_The task_
Look for the word "will" in the records, and copy each line where it appears.
□ □ □
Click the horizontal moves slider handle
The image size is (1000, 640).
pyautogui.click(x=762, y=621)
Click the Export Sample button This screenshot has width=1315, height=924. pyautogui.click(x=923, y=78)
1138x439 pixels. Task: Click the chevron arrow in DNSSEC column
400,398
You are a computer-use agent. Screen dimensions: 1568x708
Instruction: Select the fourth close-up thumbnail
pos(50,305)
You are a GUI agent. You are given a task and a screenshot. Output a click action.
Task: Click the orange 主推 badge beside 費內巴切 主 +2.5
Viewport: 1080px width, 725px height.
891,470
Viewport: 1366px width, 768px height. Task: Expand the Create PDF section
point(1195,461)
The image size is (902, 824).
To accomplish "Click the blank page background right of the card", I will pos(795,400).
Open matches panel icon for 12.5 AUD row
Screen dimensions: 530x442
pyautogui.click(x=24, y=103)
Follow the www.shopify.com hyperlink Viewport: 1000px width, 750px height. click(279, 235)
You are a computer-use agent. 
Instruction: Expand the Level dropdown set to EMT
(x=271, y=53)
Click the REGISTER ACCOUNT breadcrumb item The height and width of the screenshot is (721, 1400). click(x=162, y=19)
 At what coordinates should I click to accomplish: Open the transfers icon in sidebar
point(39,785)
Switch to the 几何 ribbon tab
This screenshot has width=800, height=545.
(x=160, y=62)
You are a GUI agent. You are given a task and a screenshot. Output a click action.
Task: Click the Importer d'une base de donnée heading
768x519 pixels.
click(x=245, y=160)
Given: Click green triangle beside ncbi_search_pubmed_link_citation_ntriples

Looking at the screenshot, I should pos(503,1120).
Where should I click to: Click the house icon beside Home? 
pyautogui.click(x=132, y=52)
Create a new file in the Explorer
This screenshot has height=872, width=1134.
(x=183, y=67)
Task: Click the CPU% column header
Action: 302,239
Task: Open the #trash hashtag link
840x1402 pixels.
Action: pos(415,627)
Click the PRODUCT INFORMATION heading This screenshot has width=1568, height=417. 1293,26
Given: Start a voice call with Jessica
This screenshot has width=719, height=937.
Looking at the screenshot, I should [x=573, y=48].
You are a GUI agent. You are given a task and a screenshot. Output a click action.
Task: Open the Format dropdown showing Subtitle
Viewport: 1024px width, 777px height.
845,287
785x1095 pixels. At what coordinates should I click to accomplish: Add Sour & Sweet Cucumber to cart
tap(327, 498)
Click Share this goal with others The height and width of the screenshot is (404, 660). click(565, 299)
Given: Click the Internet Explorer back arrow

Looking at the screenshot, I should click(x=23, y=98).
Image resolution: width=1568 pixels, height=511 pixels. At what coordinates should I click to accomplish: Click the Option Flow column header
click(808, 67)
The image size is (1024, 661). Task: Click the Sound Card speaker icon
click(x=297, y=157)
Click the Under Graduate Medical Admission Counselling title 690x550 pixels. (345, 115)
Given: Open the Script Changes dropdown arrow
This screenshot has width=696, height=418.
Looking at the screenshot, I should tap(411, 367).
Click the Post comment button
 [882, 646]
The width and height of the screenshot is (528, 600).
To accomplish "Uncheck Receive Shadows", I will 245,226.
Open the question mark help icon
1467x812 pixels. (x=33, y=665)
□ □ □
_Result of the task_
To accomplish "Click the blank page background right of the card", I will pos(795,400).
To accomplish "Uncheck Receive Shadows", I will 245,226.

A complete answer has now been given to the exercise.